• [Your task]: Below are entries. Copy exactly the lines running from the line that holds "Remove the Trade-In" to the line that holds "Task: Click the Bizagi logo preview", with both ends included.
++++
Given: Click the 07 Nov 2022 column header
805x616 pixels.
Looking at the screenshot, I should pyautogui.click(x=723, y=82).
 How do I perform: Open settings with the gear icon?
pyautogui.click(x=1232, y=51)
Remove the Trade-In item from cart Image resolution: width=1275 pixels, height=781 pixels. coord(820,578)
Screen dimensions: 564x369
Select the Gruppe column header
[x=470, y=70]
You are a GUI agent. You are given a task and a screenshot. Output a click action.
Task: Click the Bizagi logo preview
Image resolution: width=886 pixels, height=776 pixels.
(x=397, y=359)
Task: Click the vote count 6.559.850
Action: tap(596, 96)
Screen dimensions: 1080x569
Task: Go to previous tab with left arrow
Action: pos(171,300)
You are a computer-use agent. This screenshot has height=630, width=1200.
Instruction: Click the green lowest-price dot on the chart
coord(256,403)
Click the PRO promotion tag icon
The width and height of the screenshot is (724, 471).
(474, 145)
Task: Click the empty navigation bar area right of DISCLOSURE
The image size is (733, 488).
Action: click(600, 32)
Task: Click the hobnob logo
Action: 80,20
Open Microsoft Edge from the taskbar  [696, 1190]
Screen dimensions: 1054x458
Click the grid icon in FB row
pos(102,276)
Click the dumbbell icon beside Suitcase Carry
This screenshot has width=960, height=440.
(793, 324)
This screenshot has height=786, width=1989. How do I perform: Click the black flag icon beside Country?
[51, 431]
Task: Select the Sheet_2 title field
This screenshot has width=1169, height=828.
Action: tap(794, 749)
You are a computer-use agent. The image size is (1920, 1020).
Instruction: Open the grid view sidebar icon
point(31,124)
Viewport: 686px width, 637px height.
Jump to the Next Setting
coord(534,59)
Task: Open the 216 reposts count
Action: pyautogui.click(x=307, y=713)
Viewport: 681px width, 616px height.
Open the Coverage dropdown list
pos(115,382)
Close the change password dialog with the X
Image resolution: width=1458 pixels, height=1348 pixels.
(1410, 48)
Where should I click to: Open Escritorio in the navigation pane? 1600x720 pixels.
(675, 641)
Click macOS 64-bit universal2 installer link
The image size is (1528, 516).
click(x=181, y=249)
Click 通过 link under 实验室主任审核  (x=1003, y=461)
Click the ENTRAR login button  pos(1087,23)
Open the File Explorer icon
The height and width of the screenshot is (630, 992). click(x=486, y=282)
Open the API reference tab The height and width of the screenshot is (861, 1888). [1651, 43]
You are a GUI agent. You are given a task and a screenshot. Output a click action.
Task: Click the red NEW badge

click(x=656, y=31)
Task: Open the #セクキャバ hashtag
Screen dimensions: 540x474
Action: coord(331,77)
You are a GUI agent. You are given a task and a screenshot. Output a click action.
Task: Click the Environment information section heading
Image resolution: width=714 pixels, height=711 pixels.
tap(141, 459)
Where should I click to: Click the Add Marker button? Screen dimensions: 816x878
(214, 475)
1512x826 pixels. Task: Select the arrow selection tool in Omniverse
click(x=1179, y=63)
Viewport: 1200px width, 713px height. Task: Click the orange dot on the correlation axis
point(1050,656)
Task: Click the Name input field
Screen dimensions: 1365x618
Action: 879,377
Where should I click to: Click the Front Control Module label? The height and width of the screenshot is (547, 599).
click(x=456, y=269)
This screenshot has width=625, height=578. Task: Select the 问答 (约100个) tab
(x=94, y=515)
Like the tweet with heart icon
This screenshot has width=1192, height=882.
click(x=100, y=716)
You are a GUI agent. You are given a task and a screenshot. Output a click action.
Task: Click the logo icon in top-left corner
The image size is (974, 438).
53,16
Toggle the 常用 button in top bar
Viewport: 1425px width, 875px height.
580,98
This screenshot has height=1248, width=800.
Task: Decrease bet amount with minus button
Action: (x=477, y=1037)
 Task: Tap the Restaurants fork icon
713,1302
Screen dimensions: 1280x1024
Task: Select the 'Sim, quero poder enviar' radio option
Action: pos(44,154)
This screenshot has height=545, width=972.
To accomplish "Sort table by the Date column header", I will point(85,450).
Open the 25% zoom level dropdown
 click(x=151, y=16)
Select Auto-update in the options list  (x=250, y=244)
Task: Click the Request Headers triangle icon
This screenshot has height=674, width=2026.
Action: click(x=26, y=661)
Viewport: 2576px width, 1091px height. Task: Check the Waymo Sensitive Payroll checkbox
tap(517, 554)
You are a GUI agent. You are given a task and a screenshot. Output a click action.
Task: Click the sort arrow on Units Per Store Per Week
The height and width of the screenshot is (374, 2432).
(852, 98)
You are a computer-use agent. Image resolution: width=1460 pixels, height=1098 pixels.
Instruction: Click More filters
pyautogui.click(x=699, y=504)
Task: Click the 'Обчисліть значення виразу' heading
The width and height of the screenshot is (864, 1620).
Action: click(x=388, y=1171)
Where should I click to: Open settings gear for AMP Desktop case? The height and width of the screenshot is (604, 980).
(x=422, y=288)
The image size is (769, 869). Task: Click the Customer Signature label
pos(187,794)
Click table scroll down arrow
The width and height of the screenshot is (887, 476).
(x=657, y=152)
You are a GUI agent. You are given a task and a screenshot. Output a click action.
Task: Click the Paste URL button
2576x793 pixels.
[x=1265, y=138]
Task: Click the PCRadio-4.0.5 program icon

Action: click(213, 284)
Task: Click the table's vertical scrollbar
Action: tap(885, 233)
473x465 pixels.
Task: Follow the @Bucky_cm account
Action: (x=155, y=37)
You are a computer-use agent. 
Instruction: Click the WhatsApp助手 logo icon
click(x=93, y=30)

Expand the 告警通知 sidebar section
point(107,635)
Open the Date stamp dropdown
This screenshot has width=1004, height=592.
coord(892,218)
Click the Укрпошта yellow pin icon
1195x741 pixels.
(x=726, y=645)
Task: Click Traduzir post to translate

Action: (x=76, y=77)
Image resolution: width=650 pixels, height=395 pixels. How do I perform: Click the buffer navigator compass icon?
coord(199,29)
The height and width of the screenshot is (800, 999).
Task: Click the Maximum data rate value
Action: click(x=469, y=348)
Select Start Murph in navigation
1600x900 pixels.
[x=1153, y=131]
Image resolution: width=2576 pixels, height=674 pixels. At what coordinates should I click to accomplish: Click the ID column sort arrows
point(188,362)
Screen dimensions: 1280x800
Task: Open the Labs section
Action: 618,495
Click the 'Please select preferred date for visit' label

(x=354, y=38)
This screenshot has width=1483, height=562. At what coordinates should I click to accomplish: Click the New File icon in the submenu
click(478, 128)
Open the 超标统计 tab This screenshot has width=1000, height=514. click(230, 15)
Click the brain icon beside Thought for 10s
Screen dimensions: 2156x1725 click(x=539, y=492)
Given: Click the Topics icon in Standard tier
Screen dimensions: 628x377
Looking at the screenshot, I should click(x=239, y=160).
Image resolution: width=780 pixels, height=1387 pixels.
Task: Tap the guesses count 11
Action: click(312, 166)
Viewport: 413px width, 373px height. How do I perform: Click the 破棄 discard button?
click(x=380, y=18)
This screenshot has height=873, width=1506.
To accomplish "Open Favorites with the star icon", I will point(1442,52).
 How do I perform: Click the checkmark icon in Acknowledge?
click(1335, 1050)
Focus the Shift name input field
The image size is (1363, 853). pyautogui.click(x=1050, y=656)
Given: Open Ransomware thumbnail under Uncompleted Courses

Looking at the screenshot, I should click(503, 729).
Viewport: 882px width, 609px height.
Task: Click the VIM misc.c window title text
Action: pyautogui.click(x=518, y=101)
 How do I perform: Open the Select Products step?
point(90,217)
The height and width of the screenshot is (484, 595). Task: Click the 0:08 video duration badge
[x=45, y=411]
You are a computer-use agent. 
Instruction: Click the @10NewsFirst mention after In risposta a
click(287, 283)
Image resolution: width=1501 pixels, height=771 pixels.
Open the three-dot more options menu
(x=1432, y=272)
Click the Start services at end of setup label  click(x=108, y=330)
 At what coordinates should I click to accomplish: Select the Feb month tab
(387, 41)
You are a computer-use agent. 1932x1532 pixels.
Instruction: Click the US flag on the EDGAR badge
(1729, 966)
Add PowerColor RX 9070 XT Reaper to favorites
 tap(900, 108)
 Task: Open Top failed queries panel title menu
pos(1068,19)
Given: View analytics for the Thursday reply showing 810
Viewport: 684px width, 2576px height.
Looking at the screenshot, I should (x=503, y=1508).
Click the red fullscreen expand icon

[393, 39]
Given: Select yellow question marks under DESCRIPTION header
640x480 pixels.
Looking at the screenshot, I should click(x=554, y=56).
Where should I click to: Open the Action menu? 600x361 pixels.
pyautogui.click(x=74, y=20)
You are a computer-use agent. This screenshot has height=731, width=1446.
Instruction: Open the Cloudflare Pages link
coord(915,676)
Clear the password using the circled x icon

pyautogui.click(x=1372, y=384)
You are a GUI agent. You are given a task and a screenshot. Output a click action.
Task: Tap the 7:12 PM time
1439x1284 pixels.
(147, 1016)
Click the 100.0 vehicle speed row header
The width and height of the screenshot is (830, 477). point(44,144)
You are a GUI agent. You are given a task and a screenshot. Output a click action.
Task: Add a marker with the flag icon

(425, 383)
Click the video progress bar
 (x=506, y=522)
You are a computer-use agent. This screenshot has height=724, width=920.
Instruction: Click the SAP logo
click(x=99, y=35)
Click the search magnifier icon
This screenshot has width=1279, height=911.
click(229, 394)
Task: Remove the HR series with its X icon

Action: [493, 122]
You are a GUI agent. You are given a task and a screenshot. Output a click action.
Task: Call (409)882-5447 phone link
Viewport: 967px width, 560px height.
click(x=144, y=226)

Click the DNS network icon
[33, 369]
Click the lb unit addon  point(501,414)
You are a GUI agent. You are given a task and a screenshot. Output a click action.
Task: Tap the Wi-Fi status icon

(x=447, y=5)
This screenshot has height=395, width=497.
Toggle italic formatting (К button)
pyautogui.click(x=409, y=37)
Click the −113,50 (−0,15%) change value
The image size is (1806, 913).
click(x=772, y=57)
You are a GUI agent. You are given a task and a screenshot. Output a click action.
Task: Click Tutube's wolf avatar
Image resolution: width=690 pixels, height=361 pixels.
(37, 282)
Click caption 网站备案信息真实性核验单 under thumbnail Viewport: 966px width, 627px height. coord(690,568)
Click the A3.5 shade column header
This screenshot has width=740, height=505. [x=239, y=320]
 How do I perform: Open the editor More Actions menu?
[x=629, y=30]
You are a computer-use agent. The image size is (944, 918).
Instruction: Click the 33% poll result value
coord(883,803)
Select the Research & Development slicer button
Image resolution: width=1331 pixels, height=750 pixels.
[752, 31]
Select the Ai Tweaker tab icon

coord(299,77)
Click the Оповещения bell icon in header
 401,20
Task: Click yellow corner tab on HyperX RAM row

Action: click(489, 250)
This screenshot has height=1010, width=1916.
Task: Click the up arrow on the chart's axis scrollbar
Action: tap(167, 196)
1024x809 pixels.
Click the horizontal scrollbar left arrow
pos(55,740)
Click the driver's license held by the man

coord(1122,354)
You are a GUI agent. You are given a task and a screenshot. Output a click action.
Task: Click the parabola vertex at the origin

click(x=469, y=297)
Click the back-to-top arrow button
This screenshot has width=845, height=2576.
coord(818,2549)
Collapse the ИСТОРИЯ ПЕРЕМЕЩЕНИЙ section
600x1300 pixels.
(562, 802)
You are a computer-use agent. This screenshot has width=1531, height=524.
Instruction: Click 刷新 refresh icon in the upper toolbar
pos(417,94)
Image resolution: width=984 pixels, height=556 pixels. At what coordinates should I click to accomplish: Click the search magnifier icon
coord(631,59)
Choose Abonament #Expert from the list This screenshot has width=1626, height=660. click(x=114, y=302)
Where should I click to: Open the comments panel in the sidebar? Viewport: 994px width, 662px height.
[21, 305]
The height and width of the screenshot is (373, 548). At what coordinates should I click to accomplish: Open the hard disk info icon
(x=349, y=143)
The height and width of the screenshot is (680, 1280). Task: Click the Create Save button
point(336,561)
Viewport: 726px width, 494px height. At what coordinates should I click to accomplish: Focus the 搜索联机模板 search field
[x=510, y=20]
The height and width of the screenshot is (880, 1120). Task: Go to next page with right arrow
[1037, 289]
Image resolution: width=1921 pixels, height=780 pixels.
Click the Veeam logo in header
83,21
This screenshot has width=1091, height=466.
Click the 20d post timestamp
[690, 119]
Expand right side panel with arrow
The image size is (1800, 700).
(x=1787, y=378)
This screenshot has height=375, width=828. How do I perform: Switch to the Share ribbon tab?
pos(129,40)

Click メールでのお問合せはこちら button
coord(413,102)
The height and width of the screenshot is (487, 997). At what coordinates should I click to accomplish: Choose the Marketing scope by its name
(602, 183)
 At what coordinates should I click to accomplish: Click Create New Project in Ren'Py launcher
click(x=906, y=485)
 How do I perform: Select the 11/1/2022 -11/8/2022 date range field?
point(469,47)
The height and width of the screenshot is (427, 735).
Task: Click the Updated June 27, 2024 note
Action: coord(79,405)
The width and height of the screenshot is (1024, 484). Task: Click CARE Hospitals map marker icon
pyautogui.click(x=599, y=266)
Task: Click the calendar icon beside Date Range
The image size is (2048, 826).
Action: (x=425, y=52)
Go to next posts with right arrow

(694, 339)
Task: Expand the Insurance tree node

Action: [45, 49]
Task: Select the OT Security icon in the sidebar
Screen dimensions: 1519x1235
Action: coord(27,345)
++++
• [Task result]:
Remove the Trade-In item from cart Image resolution: width=1275 pixels, height=781 pixels. coord(820,578)
Screen dimensions: 564x369
Select the Gruppe column header
[x=470, y=70]
You are a GUI agent. You are given a task and a screenshot. Output a click action.
Task: Click the Bizagi logo preview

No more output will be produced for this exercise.